Passage:
%%
Oh how could this happen seeing wandy was in quintons head, wasnt mentally ready for him , quinton was afraid he has no chance of wining, all the bullshiit Ive been reading by keyboard experts just cracked me up... Now what War wandys? whats up. He crushed him.:confused02:


----------



## poiuytre13 (Jul 10, 2007)

**** i can't believe wand lost, this totally ruins the night for me


----------



## The Dude Abides (Jul 8, 2008)

jcal said:


> Oh how could this happen seeing wandy was in quintons head, wasnt mentally ready for him , quinton was afraid he has no chance of wining, all the bullshiit Ive been reading by keyboard experts just cracked me up... Now what War wandys? whats up. He crushed him.:confused02:


Hey, i'm a warWand! But....i was never that confident tonight. Don't tar us all with the same brush man!!


----------



## SlaveTrade (Apr 27, 2007)

I called this one. 

Rampage's boxing is just too good.


----------



## No_Mercy (Oct 17, 2006)

This was good for Rampage though cuz I had a feeling if Wand took him out again x 3 he'd go to the looney bin. Now he's definitely back in contention and people are still gonna watch Wand without a doubt! Wand vs loser of Thiago Silva vs Machida. Just wished it would have lasted all three rounds cuz their fights are entertaining.


----------



## Villian (Jul 23, 2008)

The Dude Abides said:


> Jealous? How? Of Rampage's mental problems? He won, got a flash KO as he did Chuck, as i said, he'll be shown up the same way by the more technical, new age fighter.


didn't you see chuck in the stands crying like a little bi*ch?
he wishes that was him KO'ing wandy

RAMPAGE IS BACK ALL YOU BRAZILIAN NUTHUGGERS :thumb02:


----------



## The Dude Abides (Jul 8, 2008)

SlaveTrade said:


> I called this one.
> 
> Rampage's boxing is just too good.


*through gritted teeth* He;s' the best "boxer" in MMA imo. And guess who he has to than for that? No prizes!!


----------



## The Dude Abides (Jul 8, 2008)

Villian said:


> didn't you see chuck in the stands crying like a little bi*ch?
%%
Information shown:
%%
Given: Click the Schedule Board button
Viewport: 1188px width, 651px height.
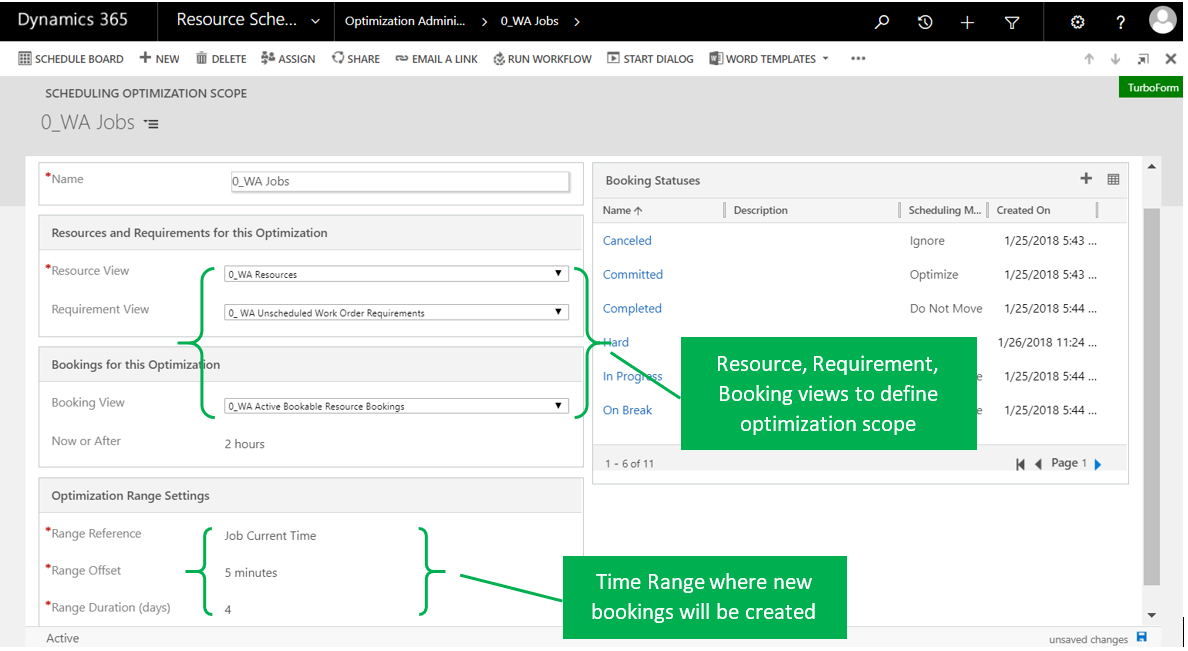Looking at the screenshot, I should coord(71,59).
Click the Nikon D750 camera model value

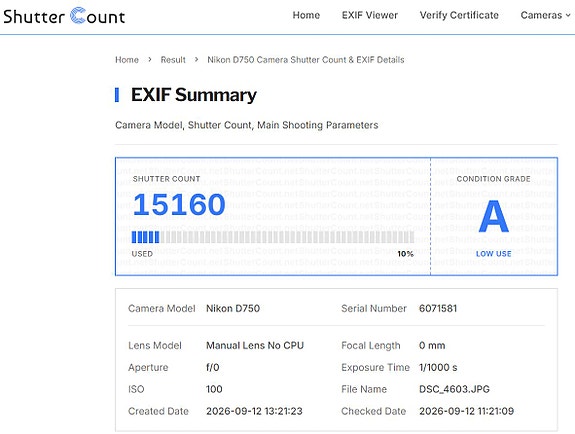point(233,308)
%%
%%
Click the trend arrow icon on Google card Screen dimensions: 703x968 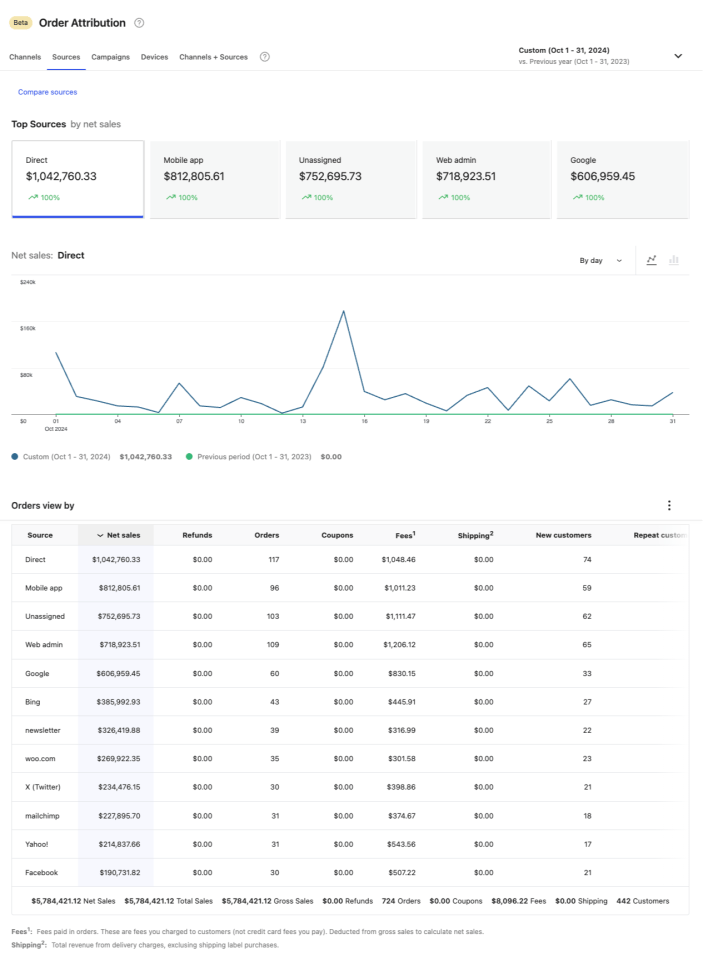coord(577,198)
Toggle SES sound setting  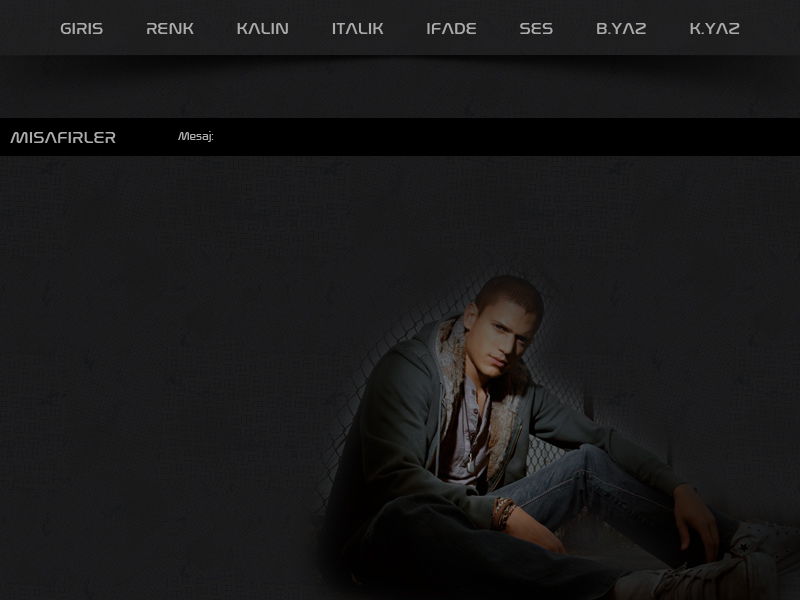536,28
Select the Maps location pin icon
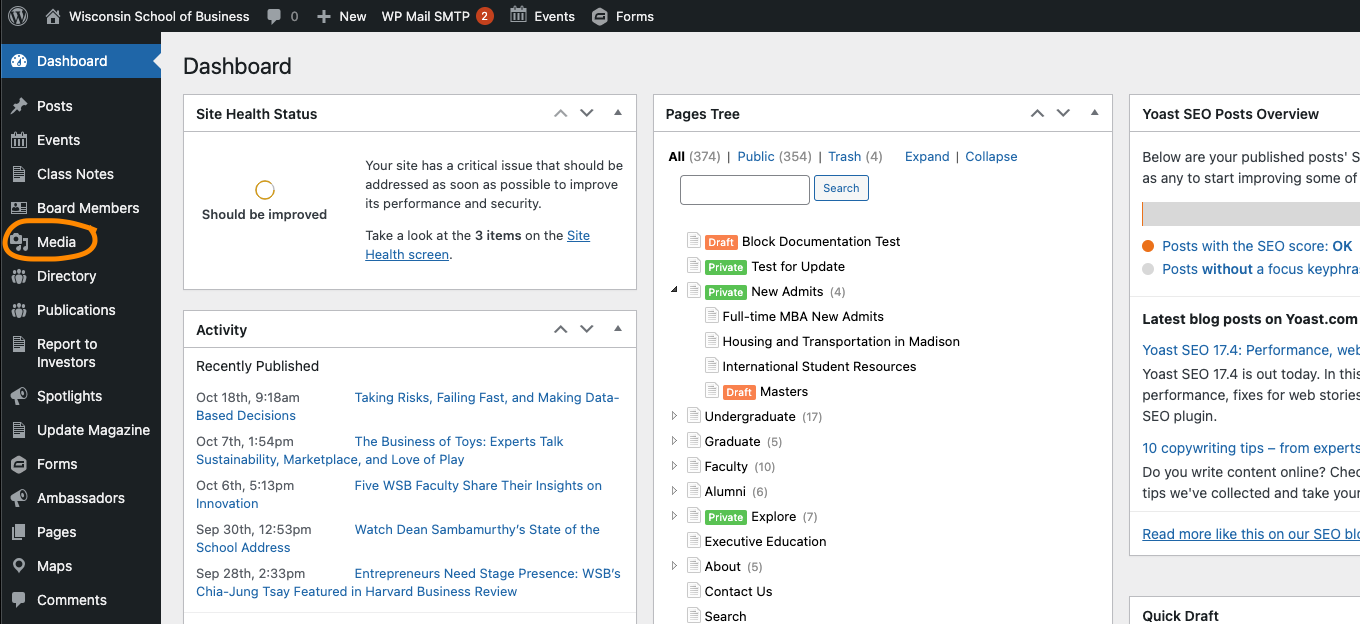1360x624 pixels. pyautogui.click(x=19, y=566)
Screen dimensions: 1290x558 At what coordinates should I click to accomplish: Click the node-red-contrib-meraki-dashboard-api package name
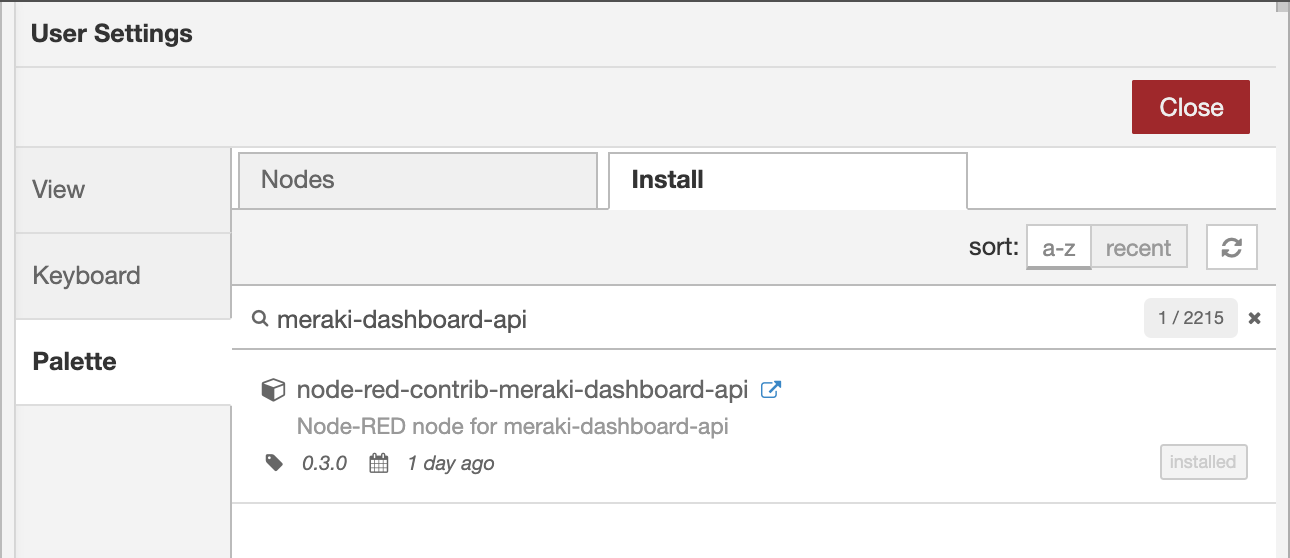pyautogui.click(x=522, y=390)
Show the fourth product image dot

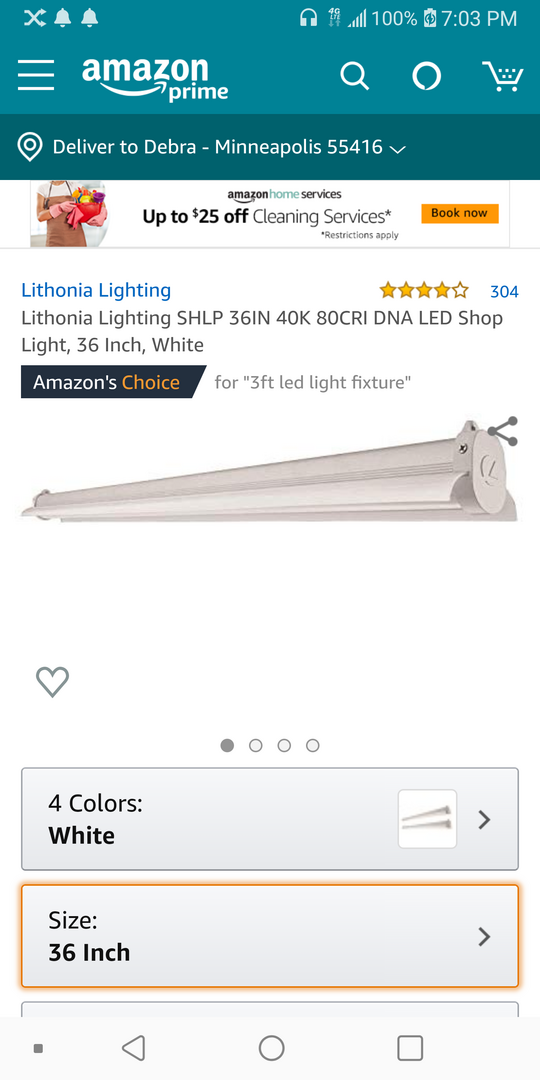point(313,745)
%%
%%
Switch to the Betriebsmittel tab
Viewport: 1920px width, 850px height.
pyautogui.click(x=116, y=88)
%%
The task: From the forum thread above, copy word for word the stretch that starts with the words "## SlaveTrade (Apr" and ends with "fights are entertaining.".

Exercise response:
## SlaveTrade (Apr 27, 2007)

I called this one. 

Rampage's boxing is just too good.


----------



## No_Mercy (Oct 17, 2006)

This was good for Rampage though cuz I had a feeling if Wand took him out again x 3 he'd go to the looney bin. Now he's definitely back in contention and people are still gonna watch Wand without a doubt! Wand vs loser of Thiago Silva vs Machida. Just wished it would have lasted all three rounds cuz their fights are entertaining.